**What the task requires:**
Rewrite every item below with "Toggle" replaced by "Switch" and everything else unchanged.

--- Start Given information ---

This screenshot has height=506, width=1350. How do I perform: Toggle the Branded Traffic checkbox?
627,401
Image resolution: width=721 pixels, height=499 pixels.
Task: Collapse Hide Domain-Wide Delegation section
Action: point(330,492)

--- End Given information ---

**Complete output:**
This screenshot has height=506, width=1350. How do I perform: Switch the Branded Traffic checkbox?
627,401
Image resolution: width=721 pixels, height=499 pixels.
Task: Collapse Hide Domain-Wide Delegation section
Action: point(330,492)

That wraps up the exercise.